- Location: Washington County, Ohio, USA
- Coordinates: 39°19′16″N 81°50′42″W﻿ / ﻿39.321°N 81.845°W
- Area: 112 acres (0.5 km^{2})
- Established: 1994
- Governing body: Ohio Department of Natural Resources

= Acadia Cliffs State Nature Preserve =

Nature preserve in Ohio, United States

Acadia Cliffs State Nature Preserve is a state nature preserve in Washington County, Ohio, United States, with a small neck extending into Athens County, Ohio. Covering an area of 112 acre, it was founded in 1994. It is known for its sandstone cliffs. For a time, it was administered by the Ohio State Division of Wildlife, but is now administered by the Ohio Division of Nature Preserves. The nature preserve is close to the Washington-Athens County border.
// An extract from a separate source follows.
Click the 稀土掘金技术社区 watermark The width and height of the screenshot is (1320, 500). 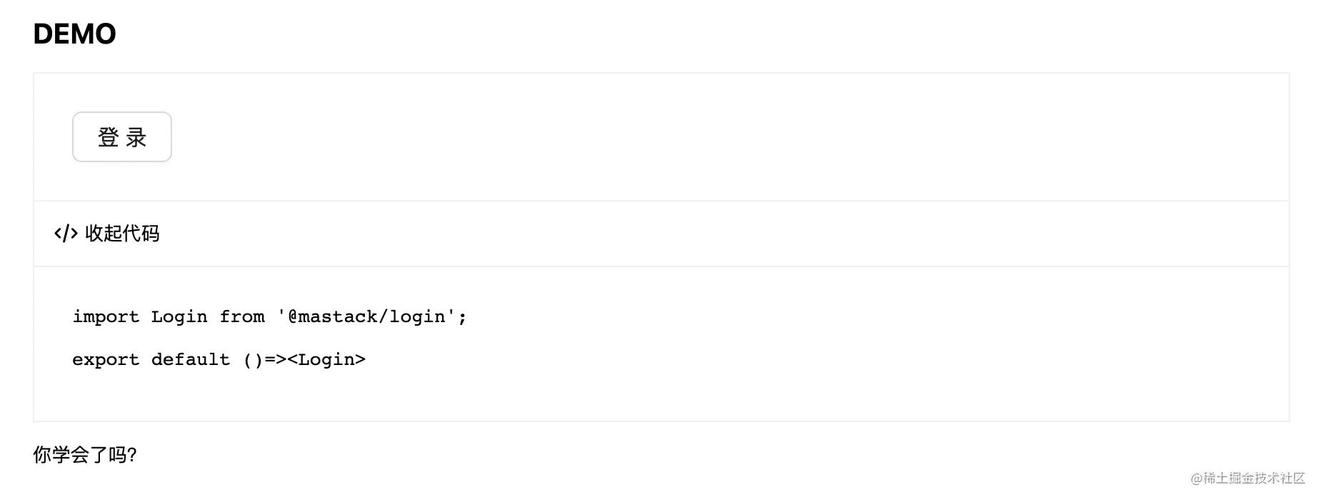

The preserve centers on Beebe Road, which may be reached from Ohio State Route 144 east of Stewart, Ohio. The name derives from the fact that the land was formerly owned by the Acadia Coal Company. The property includes an old millstone quarry, and many old millstones can still be seen on the site, now back in the forest.

This nature preserve was established in part to protect the Bradley's spleenwort, Asplenium bradleyi. The spleenwort is a state-listed plant species.